PROVIDED RECORDS –
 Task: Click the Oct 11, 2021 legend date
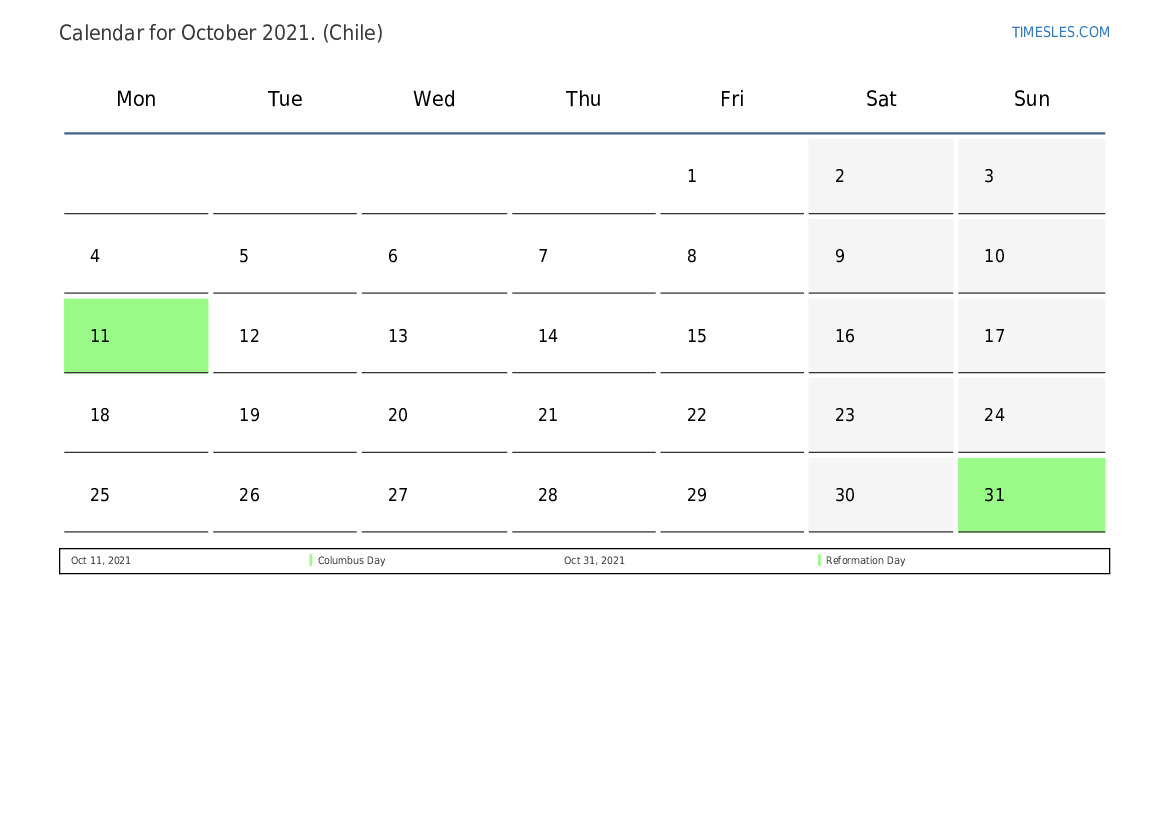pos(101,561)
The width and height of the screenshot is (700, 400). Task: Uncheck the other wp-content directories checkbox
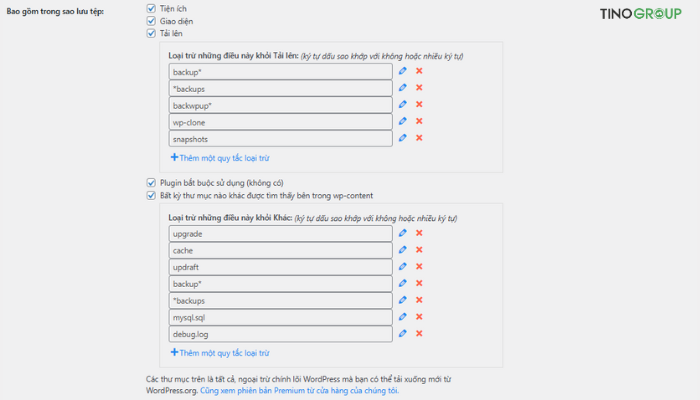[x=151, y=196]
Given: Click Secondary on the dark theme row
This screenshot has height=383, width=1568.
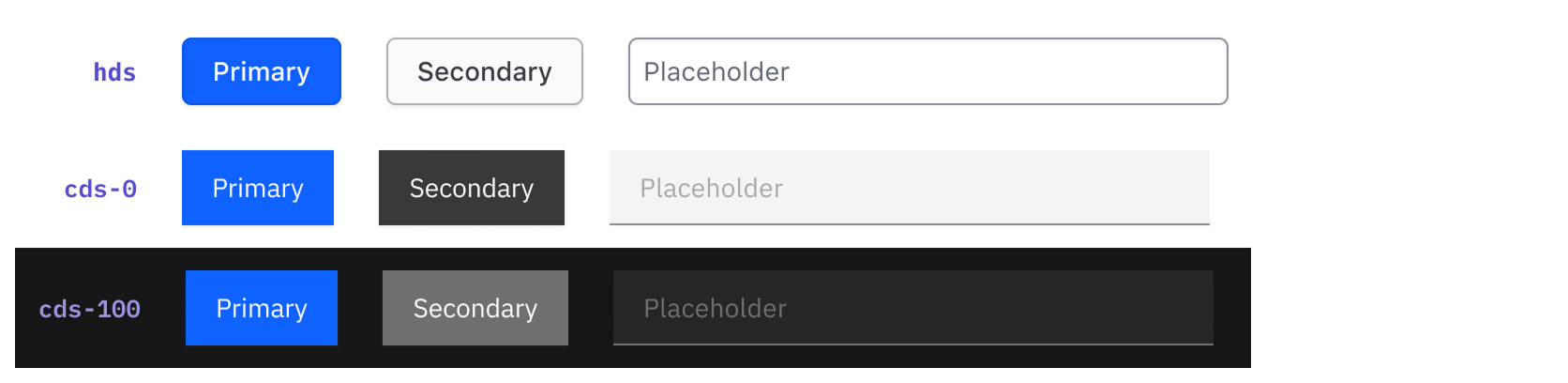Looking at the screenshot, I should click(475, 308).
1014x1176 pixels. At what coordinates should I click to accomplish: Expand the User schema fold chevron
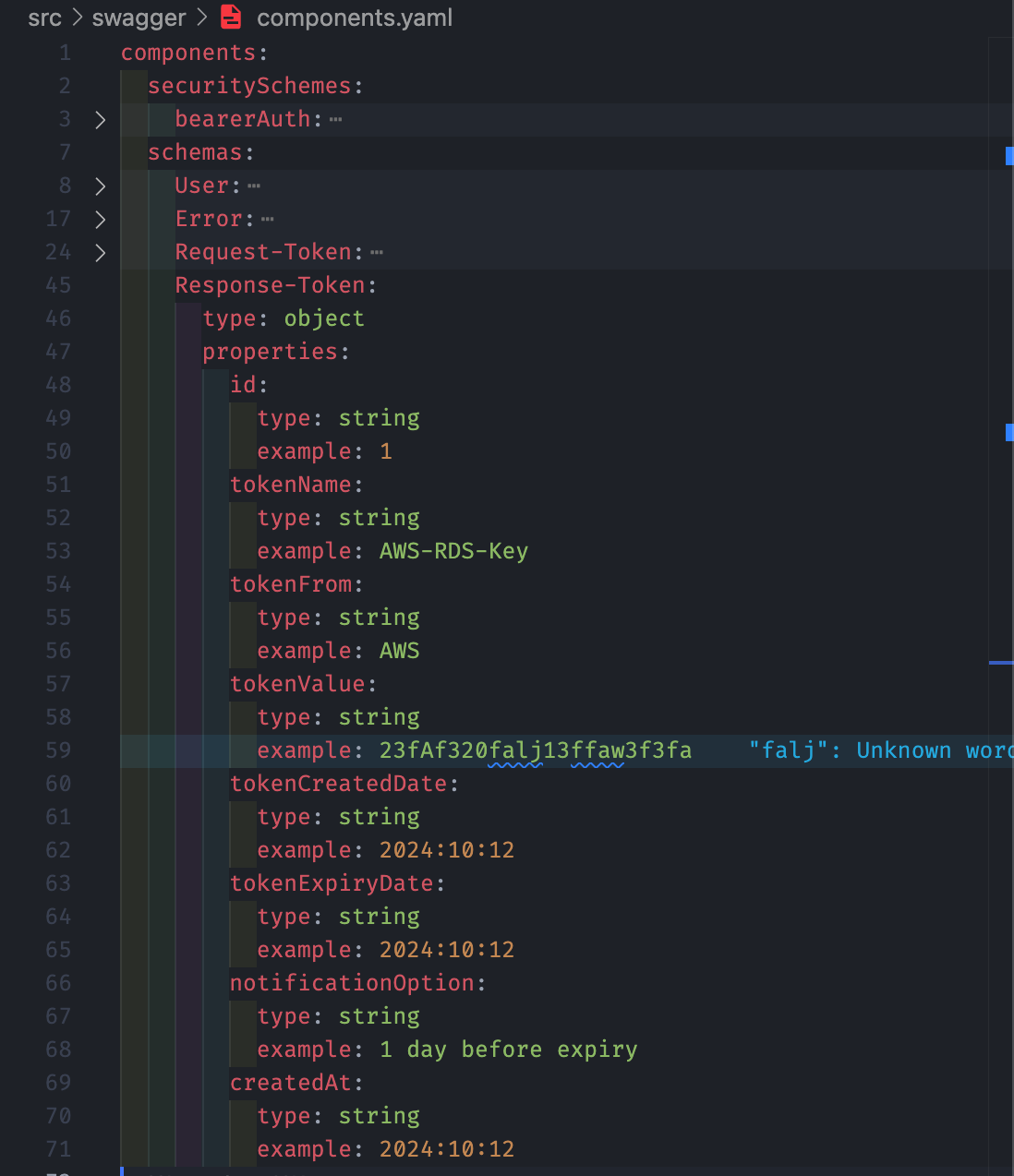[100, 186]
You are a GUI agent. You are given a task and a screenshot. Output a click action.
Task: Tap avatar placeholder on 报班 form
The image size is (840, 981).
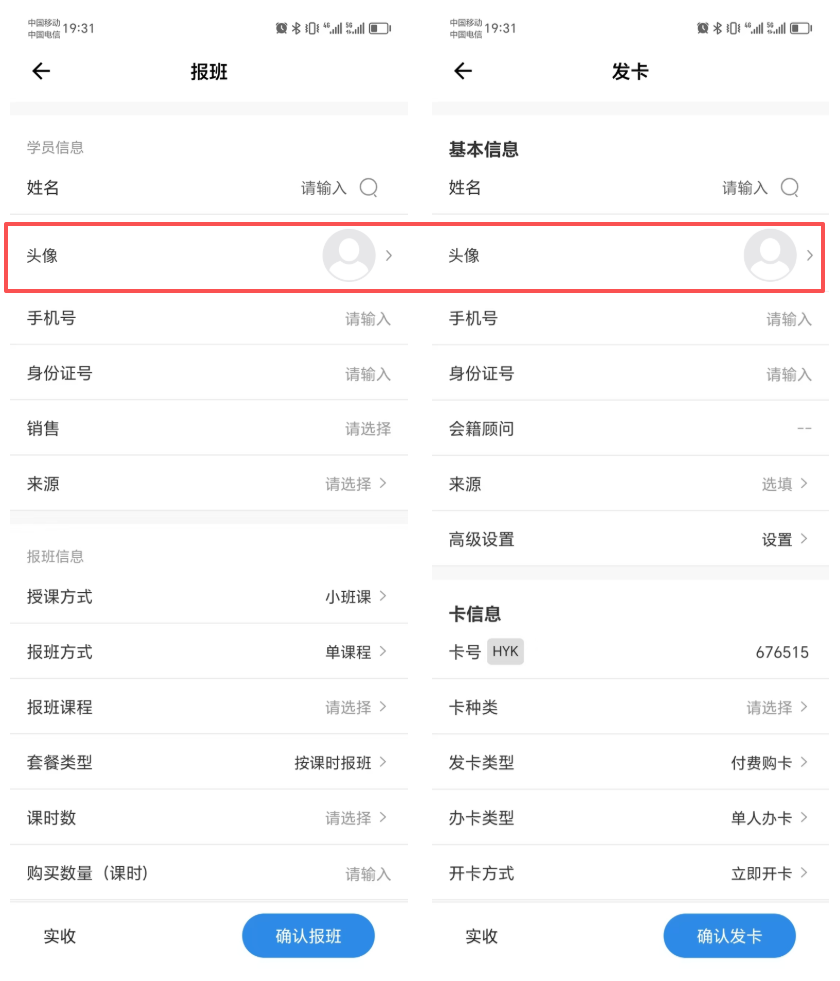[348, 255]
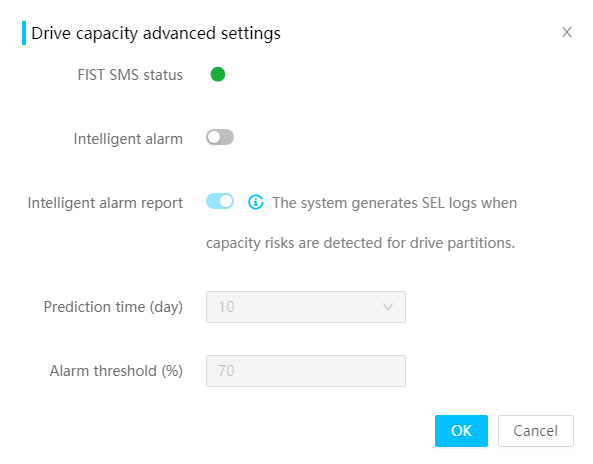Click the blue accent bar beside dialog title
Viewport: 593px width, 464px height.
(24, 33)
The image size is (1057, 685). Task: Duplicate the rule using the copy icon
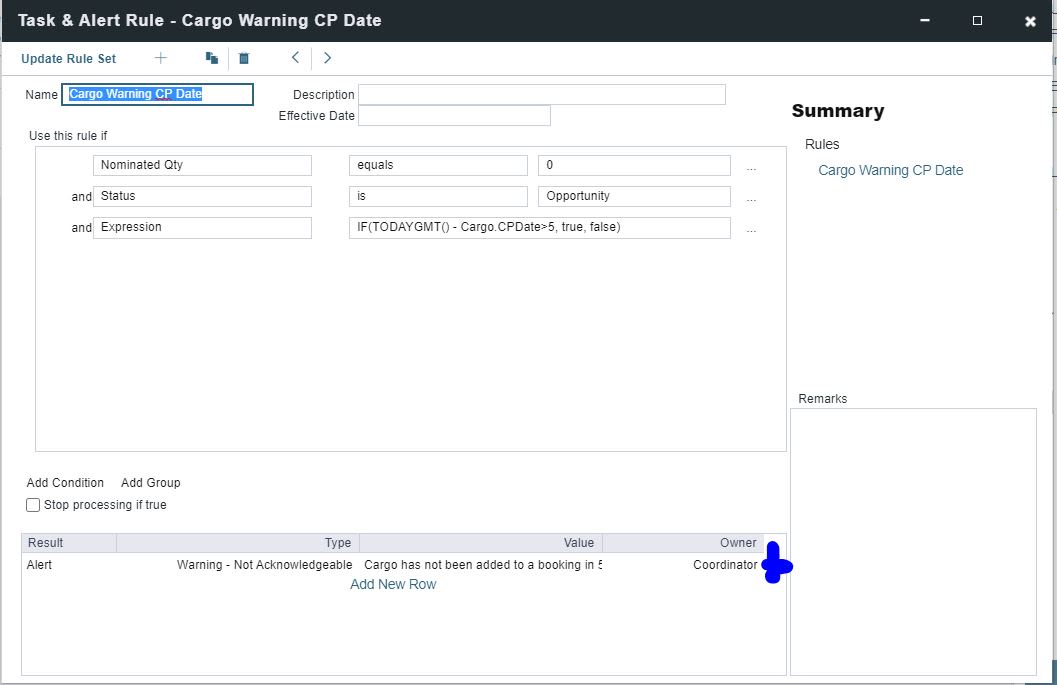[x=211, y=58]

GOAL OF THE EXERCISE – Go through the data above and rename every "image size" to "canvas size", leaving everything else unchanged and omitting the pictures.

SOLVED EXERCISE –
 Task: Click the Oct 11, 2021 legend date
pos(101,561)
The width and height of the screenshot is (700, 400). Task: Uncheck the other wp-content directories checkbox
[x=151, y=196]
Given: Click Secondary on the dark theme row
This screenshot has height=383, width=1568.
Looking at the screenshot, I should click(475, 308).
1014x1176 pixels. At what coordinates should I click to accomplish: Expand the User schema fold chevron
[100, 186]
You are a GUI agent. You are given a task and a screenshot. Output a click action.
Task: Tap avatar placeholder on 报班 form
The canvas size is (840, 981).
[348, 255]
Click the blue accent bar beside dialog title
Viewport: 593px width, 464px height.
(24, 33)
The canvas size is (1057, 685). Task: Duplicate the rule using the copy icon
[x=211, y=58]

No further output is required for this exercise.